Monday, October 7, 2013

SVSU's "And Then They Came for Me" painful but well done theater

Amanda Moths, Cassidy Morey at lower left; Eva Schloss at upper right

review by janet i. martineau


It is sobering to realize that, 75 years after the beginning of the Holocaust,  we are still trying to find a way to cope with the aftermath of Nazi Germany. When 6 millions Jews were gassed, shot and starved to death along with 4 million homosexuals, gypsies and handicapped.

75 years.

And we are still writing and performing plays about it -- such as “And Then They Came for Me: Remembering the World of Anne Frank,” playing this week at Saginaw Valley State University before audiences of middle school students as well as adults.

Frankly I am not sure how much more my soul can bear it, but

of course the story must keep being told to new generations -- kids now who were the age Anne Frank was back then.

Playing through Wednesday, this production directed by David Rzeszutek gives rise to the old theater warning to never share a stage with kids or dogs. Because they will steal the show from out under you.

In this case, the six-member cast shares the stage with something even more demanding of audience attention -- huge overhead projections of two real-life Holocaust survivors, both Jews, talking about their link to Anne Frank. One was her first boyfriend and the other a friend whose mother eventually married Anne Frank’s  father after he lost his wife and two daughters in the concentration camps.

These are REAL people, now in their 80s, and we are so compelled into listening to them  that sometimes the actors below portraying them seem like intruders.

A very strange mix from playwright James Still, combining a filmed documentary look with staged acting. Factor in scenic designer Jerry Dennis’  “Night of Broken Glass” stylized set featuring jagged glass shard shapes on which the video projections dance and, well, it is a heart tugger of epic proportions.

If Eva Schloss and  Ed Silverberg are alive for those haunting interviews of how they endured and survived.....that means....that in a more perfect world Anne Frank would also still be with us. And Schloss is particularly compelling in her dialogue.

Jonah Conner as Hitler Youth
That said, the SVSU actors do a fine job of holding their own, in particular Cassidy Morey as Young Eva (she had to deliver a strong performance to match the dynamics of the real Eva)  and Jonah Conner as a Hitler Youth (Conner also plays Eva’s father, a fact we did not realize until we analyzed the program, so deftly he separates the two. In fact, three cast members have double roles played well.)

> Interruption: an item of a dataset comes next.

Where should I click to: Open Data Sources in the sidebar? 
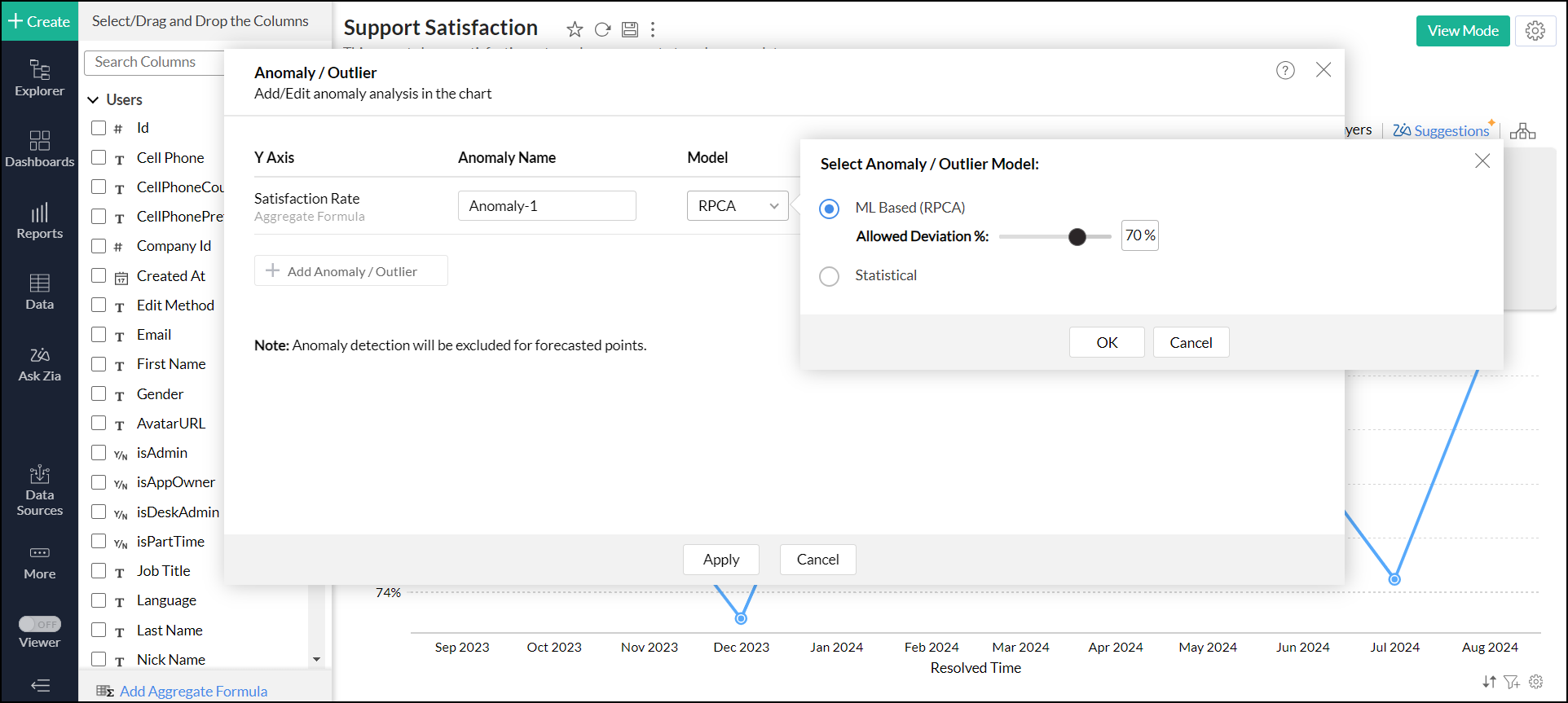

Amanda Moths also is a heart breaker as Eva’s mother, who tries to keep her restless daughter quiet while in hiding in Amsterdam and later nearly dying in the concentration camps.

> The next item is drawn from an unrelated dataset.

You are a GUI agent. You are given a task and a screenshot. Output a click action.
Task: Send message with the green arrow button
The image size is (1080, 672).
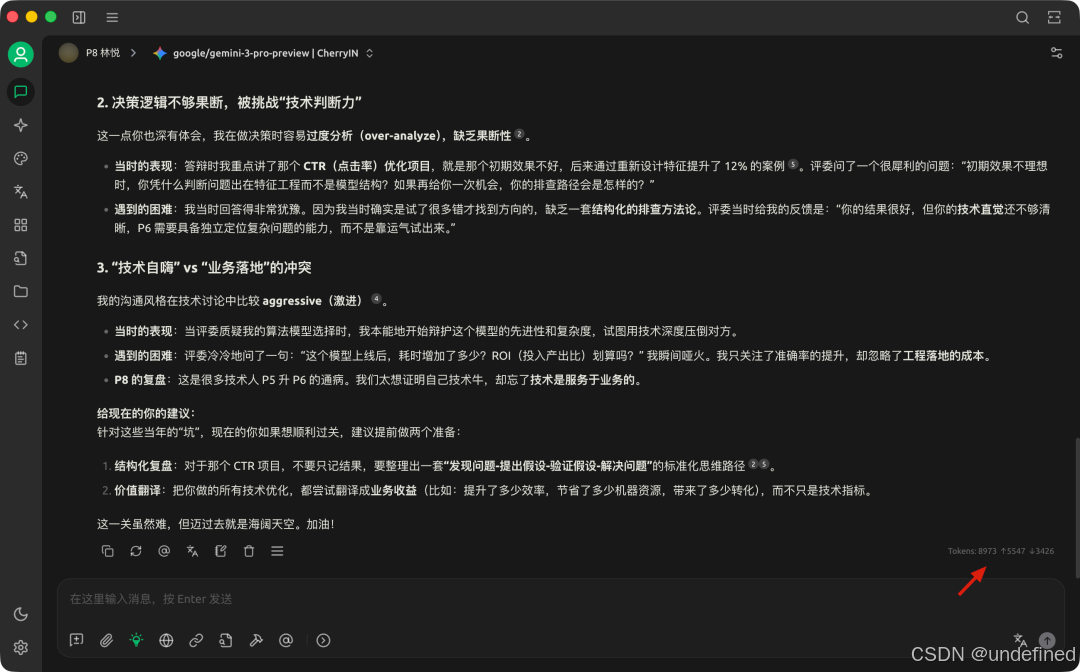point(1046,640)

In a real chiller, Olexiy Kryvych is double cast as Eva’s brother and Ed’s father. In a talkback after the Monday performance, he told the audience he is from Ukraine and lost ancestors in the Holocaust....so real today the story remains.

Rounding out the cast are Zachery Wood as Young Ed and Kristen Carter as Anne Frank and Ed’s mother.

If there is a problem with the show it is that the real Eva is sometimes hard to understand with her accent, that both the real Eva and real Ed projections and voices are not in synch, and that sometimes the actors are overpowered by those projections.

But in the end...the final scene with candles and pieces of clothing and a guitar placed on a solitary chair....this production nails it. As does the box of shoes at the entrance to the theater.

In the program notes, Eva Schloss is quoted as saying, “My posthumous step-sister, Anne Frank, wrote in her Diary, ‘I still believe that deep down human beings are good at heart.’ I cannot help remembering that she wrote this before she experienced Auschwitz and Belsen.”

“And Then They Came for Me” continues at 10am Tuesday, 10am and 7:30pm Wednesday, and 7:30pm Thursday.